Кулаки зудят. Так сильно тянет ему промеж глаз врезать. Но нельзя. Сдохнет же. Если приложу, как действительно хочу, он больше на ноги не встанет.
- Ира, Ира, - заряжает подонок. – Ириша, пожалуйста. Ир…
Она мимо смотрит. А я дальше иду. Вывожу гада на хрен из этой квартиры.
Дверь притворяю.
- Хочешь драться? – спрашивает этот чудила. – Хорошо, будь по-твоему. Я готов. Но давай сперва на улицу выйдем. Там и разберемся, порешаем вопрос по-мужски.
Ухмыляюсь.
- Беги, - фору даю.
- В смысле? – не выкупает суть.
- Я детей не бью.
- Но тогда, - сглатывает, крадется вниз по ступенькам. – В клубе. Ты же меня вырубил. Ты мне врезал. Это как назвать? Не понимаю. А, стоп, понятно. Ты боишься выступать без группы поддержки?
Смеется. Тупой по ходу. Хрен разберет. Может, бессмертным себя считает? Думает, Ира на его вопли прибежит и сопли кровавые подотрет?
- Я тебя спать уложил, - отвечаю. – А сейчас шанс даю башку сохранить. Вали отсюда и не возвращайся. Чтоб я твою рожу здесь больше не видел.
- Ясно, - кивает, суетливо двигает дальше, семенит, не оглядываясь назад. – Не уверен в победе, вот и выделываешься. Ну ладно, я спорить не стану. Без свидетелей и правда не буду на бой нарываться. Захочешь выяснить по-честному – давай, только свистни.
Я резко подаюсь вперед. Просто двигаюсь. Даже шаг не делаю. Корпус задействую. Без особого напряга.
Гаденыш мигом с места срывается. Мчит, земли под собой не ощущает. Ему стоит быть осторожнее, еще навернется да шею сломает.

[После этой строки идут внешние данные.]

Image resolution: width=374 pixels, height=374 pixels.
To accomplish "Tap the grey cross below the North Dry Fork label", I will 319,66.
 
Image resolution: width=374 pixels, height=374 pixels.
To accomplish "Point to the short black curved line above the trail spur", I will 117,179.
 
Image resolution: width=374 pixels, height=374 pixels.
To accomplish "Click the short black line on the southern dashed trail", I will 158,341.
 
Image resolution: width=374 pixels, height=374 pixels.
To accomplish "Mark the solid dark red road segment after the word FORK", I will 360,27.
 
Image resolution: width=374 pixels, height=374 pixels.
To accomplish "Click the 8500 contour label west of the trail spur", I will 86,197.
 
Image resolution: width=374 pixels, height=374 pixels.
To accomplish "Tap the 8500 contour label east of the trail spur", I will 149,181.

Оборачиваюсь. На закрытую дверь смотрю. Знаю, мог бы вернуться. Хотел бы. До одури желал и жаждал этого: ворваться туда, вломиться в нежное белое тело и драть до потери сознания, до полного беспамятства.
Нельзя. Дурацкое слово.
Но я должен ей время дать. Она же не шлюха, не шалава какая-нибудь, чтобы силой ее нагибать. Она моя женщина. Пусть привыкает к этой мысли. Пусть поскучает, потомится. Пусть сама вернуть все захочет. Тут давить не стоит. Не сейчас, точно не сегодня.